→ **EXCERPT**
━━━━━━
Visual Computation Workshop Defines Goals for Toolbox Development

On August 20, theoretical and experimental scientists gathered at Stanford University for the Computational Eye and Brain Workshop. The goal of the workshop, organized by Simons Collaboration on the Global Brain (SCGB) Investigators E.J. Chichilnisky, David Brainard, Fred Rieke and Brian Wandell, was to coordinate with the visual computation field during the early development of their SCGB project. The organizers are using their SCGB funds to develop and advance software infrastructure, known as the Image System Engineering Toolbox for Biology (ISETBIO), for modeling the physiological optics and neural processing components of early vision. The workshop focused on how to make the ISETBIO resource most useful for others in the field. Though the workshop participants study an array of model organisms and techniques, they are all working to understand visual computation.

ISETBIO is a freely available collaborative software resource based on code developed by Brainard, Heidi Hofer, Wandell and Jon Winawer. It includes a portion of the Image Systems Engineering Toolbox (ISET), which was developed by ImagEval Consulting. ISETBIO offers tools for modeling image formation at the retina, including physiological optics. The developers are working to add computational models of phototransduction and retinal processing, with signals at each key stage of transformation to be made available for viewing and analysis. The code is flexible so that users can tailor it to their specific applications. The workshop organizers envision this resource being accompanied by a repository of validation data and used to generate testable hypotheses about visual physiology and behavior. Ideally, this resource will ultimately encompass portions of the visual system beyond the eye and will be used in diverse disciplines, including science, engineering, medicine and education.
━━━━━━
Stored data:
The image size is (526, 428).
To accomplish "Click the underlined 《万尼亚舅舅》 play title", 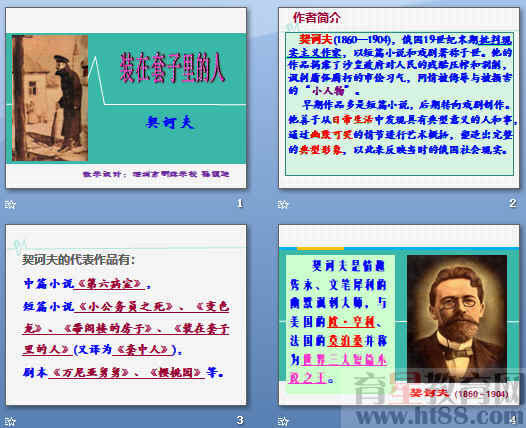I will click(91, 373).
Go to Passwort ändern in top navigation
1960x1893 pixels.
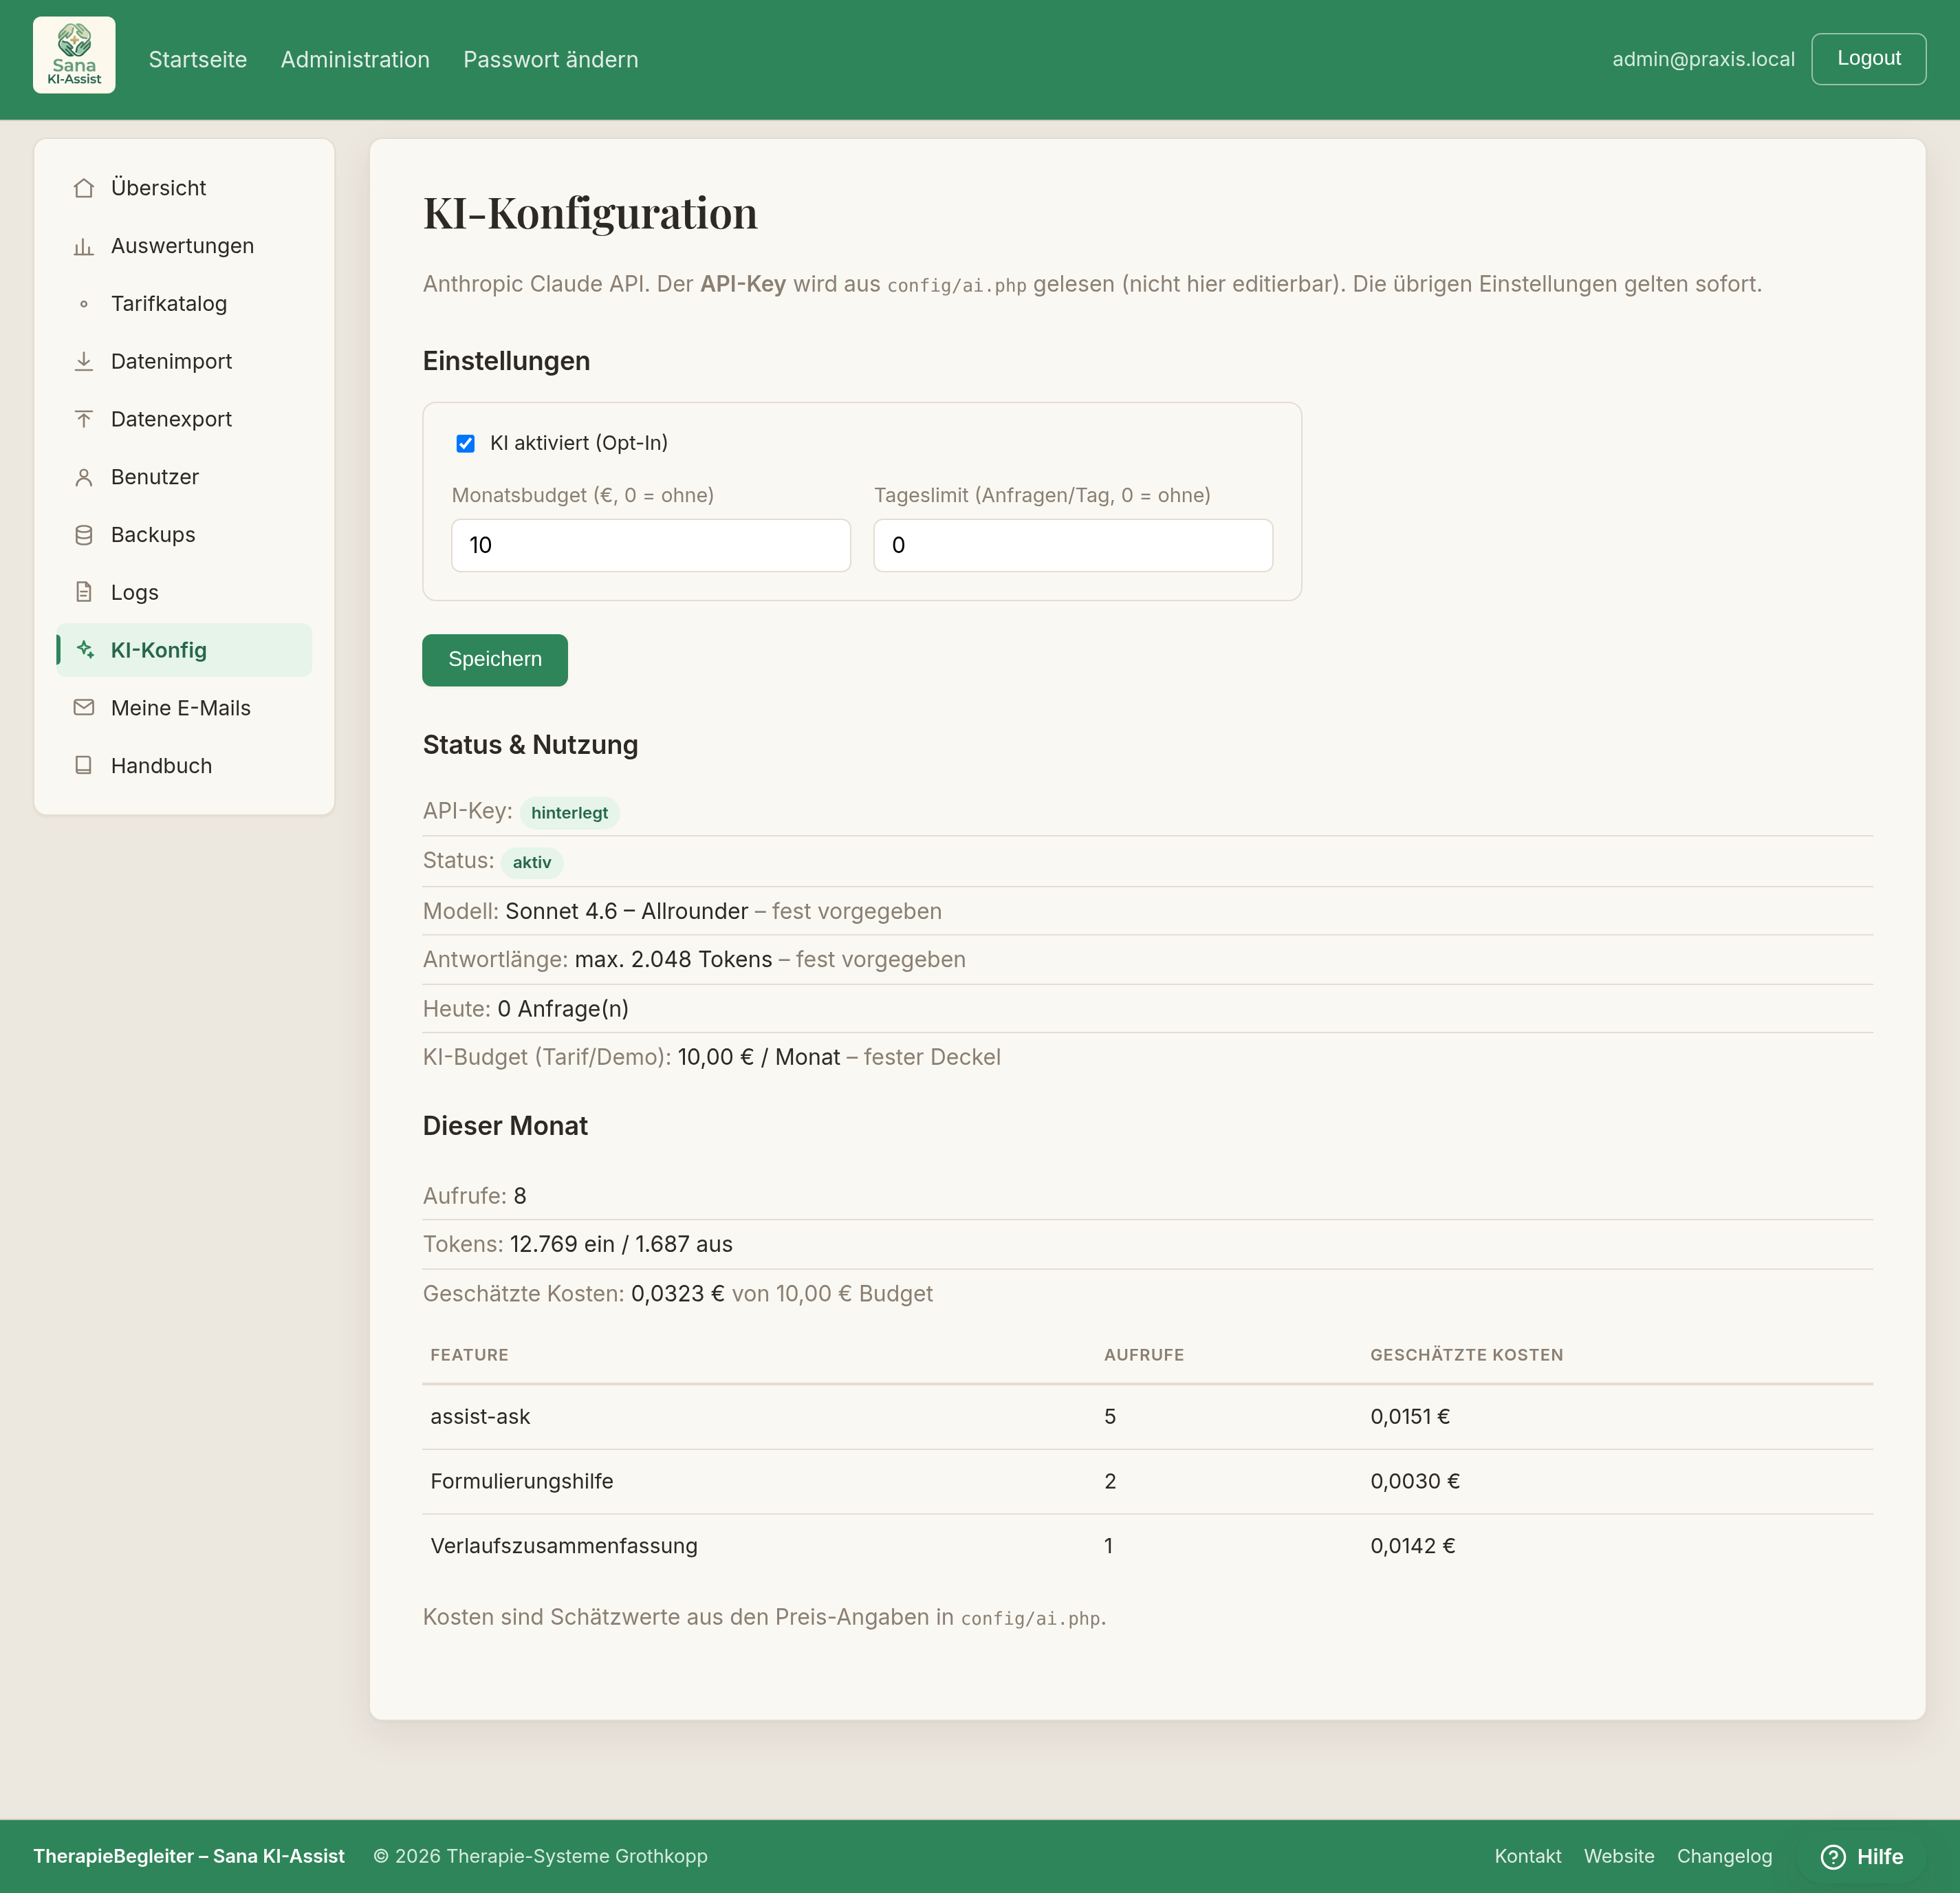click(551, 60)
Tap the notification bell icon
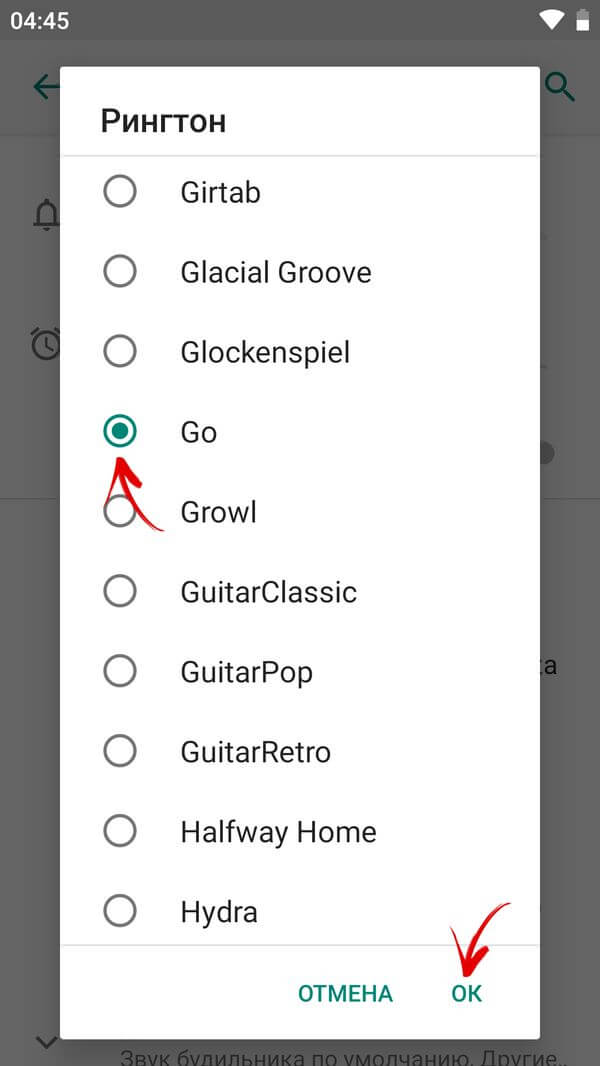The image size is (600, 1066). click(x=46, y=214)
━━━━━━
→ **EXERCISE TASKS**
(A) Name every organizer of the workshop that the workshop article lists.
(B) Return the part of the workshop article from "On August 20, theoretical" up to and including "understand visual computation.", word for word.
The records have no connection to the text.

→ **OUTPUTS BY TASK**
(A) E.J. Chichilnisky, David Brainard, Fred Rieke, Brian Wandell

(B)
On August 20, theoretical and experimental scientists gathered at Stanford University for the Computational Eye and Brain Workshop. The goal of the workshop, organized by Simons Collaboration on the Global Brain (SCGB) Investigators E.J. Chichilnisky, David Brainard, Fred Rieke and Brian Wandell, was to coordinate with the visual computation field during the early development of their SCGB project. The organizers are using their SCGB funds to develop and advance software infrastructure, known as the Image System Engineering Toolbox for Biology (ISETBIO), for modeling the physiological optics and neural processing components of early vision. The workshop focused on how to make the ISETBIO resource most useful for others in the field. Though the workshop participants study an array of model organisms and techniques, they are all working to understand visual computation.